Aufhebung des Bebauungsplanes Nr. 7 „Hundshetze – Abschnitt A“ im Stadtteil Westheim
Aufhebungsbeschluss und Beteiligung der Öffentlichkeit


Das Bauamt hat die außer Kraft zu setzenden Bebauungsplanunterlagen zusammengestellt. Bevor der Stadtrat endgültig über die Aufhebung des Bebauungsplanes entscheidet, soll der Öffentlichkeit Gelegenheit zur Äußerung und Erörterung gegeben werden.
 
Zu diesem Zweck liegt der Bebauungsplan mit all seinen Bestandteilen in der Wartezone des Bauamtes (Rathaus, 2. Stock) der Stadt Neusäß, Hauptstraße 28 in der Zeit von
Freitag, den 11. Dezember 2020 bis
einschließlich Freitag, den 22. Januar 2021
 
während der allgemeinen Öffnungszeiten öffentlich aus. Die Unterlagen können auch auf der Homepage der Stadt Neusäß abgerufen werden. Eingesehen werden kann der Bebauungsplan mit 2. Änderung, die 1. Änderung des Bebauungsplanes, die Aufhebungssatzung und die Begründung der Aufhebung. Jeder hat die Möglichkeit die Planung einzusehen, sich zu äußern und Anregungen vorzubringen. Während der Auslegungsfrist können Stellungnahmen abgegeben werden. Es wird darauf hingewiesen, dass nicht fristgerecht abgegebene Stellungnahmen bei der Beschlussfassung über den Bauleitplan unberücksichtigt bleiben können. Auf Wunsch wird der Planentwurf erläutert. Auskunft erhalten Sie während der Parteiverkehrszeiten im Zimmer 209 oder 204.
 
Wichtiger Hinweis:
Infolge der Corona-Krise kann es zur Einschränkung öffentlicher Sprechzeiten bzw. wegen organisatorischer Maßnahmen zu faktischen Schließungen in den Kommunalverwaltungen kommen.
 
Unbeschadet dessen müssen die Unterlagen während des gesamten Zeitraums der Auslegung, neben der Bereitstellung auf der Internet-Homepage, auch in Papierform zugänglich gemacht werden.
 
Für eine Einsichtnahme im Rathaus wird um Beachtung folgender Vorgaben gebeten:
 
Zur Einsichtnahme ist zwingend eine telefonische (0821/4606-250 oder -255) oder online Terminvereinbarung erforderlich.
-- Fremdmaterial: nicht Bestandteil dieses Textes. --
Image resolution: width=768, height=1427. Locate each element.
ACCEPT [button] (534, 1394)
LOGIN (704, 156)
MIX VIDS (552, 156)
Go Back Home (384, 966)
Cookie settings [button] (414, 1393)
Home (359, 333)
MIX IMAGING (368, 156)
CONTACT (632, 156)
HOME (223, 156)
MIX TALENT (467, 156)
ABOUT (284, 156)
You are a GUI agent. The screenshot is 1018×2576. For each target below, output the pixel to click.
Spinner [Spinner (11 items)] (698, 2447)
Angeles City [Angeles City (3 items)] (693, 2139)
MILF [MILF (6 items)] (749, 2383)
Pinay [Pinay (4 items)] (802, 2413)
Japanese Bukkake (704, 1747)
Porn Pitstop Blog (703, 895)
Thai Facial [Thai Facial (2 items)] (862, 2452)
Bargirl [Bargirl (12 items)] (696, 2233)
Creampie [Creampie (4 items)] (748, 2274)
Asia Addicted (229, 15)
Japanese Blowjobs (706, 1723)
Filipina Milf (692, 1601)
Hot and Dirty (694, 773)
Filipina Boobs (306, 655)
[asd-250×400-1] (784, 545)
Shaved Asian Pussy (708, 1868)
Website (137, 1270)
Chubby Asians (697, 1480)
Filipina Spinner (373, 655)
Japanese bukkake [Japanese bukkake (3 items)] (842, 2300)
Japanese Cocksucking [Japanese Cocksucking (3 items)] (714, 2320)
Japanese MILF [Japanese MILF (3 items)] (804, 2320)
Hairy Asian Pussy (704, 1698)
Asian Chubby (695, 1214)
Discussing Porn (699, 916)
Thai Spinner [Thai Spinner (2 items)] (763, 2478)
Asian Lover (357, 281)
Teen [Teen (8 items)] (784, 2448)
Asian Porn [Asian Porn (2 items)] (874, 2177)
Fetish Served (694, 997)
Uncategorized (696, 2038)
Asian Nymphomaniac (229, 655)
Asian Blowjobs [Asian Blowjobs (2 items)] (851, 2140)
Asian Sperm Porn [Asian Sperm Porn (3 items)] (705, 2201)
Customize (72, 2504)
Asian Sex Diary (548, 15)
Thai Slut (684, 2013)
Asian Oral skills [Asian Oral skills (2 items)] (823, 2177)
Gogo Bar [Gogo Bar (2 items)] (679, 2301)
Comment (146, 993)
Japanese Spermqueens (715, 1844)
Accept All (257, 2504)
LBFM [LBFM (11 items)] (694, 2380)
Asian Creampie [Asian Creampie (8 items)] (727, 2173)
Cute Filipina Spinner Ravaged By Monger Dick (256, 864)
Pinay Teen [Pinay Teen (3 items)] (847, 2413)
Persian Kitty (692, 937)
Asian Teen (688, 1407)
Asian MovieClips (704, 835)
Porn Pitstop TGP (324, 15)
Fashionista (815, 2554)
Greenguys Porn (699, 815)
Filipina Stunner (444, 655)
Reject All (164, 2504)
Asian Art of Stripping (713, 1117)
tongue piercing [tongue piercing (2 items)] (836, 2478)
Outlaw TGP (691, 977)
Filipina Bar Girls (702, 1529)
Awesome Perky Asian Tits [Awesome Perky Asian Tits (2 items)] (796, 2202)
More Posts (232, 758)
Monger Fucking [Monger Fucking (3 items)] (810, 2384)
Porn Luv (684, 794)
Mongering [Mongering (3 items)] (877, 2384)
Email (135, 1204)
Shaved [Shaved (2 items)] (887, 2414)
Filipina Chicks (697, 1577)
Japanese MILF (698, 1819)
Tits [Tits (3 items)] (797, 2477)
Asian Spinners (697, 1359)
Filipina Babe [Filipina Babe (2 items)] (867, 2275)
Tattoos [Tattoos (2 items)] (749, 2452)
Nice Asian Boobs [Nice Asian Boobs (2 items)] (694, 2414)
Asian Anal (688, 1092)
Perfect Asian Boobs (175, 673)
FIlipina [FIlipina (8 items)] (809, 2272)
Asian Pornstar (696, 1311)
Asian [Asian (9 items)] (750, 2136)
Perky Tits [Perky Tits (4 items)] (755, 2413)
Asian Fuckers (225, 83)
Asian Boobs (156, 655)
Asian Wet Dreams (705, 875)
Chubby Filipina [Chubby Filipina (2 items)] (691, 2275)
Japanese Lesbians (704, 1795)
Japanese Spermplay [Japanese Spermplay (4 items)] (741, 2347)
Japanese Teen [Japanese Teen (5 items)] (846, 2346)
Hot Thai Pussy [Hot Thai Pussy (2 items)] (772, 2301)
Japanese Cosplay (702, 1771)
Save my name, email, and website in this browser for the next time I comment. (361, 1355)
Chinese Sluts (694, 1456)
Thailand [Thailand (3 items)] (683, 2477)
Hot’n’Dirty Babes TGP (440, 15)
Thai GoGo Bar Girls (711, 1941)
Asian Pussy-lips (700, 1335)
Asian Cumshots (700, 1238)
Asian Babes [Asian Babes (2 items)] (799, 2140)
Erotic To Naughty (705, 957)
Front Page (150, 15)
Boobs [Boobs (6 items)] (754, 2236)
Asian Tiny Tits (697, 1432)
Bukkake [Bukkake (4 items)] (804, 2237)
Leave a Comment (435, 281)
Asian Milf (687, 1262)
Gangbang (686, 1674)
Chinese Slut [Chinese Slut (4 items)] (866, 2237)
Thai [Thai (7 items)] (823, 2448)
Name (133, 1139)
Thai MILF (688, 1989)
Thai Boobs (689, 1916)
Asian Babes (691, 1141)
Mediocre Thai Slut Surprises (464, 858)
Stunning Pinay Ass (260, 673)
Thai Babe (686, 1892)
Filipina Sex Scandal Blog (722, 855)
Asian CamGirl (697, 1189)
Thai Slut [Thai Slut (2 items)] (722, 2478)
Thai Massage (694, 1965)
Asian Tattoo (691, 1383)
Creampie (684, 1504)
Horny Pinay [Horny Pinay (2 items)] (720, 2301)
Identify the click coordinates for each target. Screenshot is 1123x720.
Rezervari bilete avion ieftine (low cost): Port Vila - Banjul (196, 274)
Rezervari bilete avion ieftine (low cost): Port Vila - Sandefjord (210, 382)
Auf diese Möglichkeit wird auch an geeigneter Stelle (Eingangstür, Homepage) zusätzlich hingewiesen. Bei Bedarf können Bedenken und Anregungen im Termin zu Protokoll gegeben werden.
 
Aufgrund der möglicherweise gegebenen vorgenannten Einschränkungen wird die Mindestfrist von 30 Tagen verlängert und zwar bis 22.01.2021.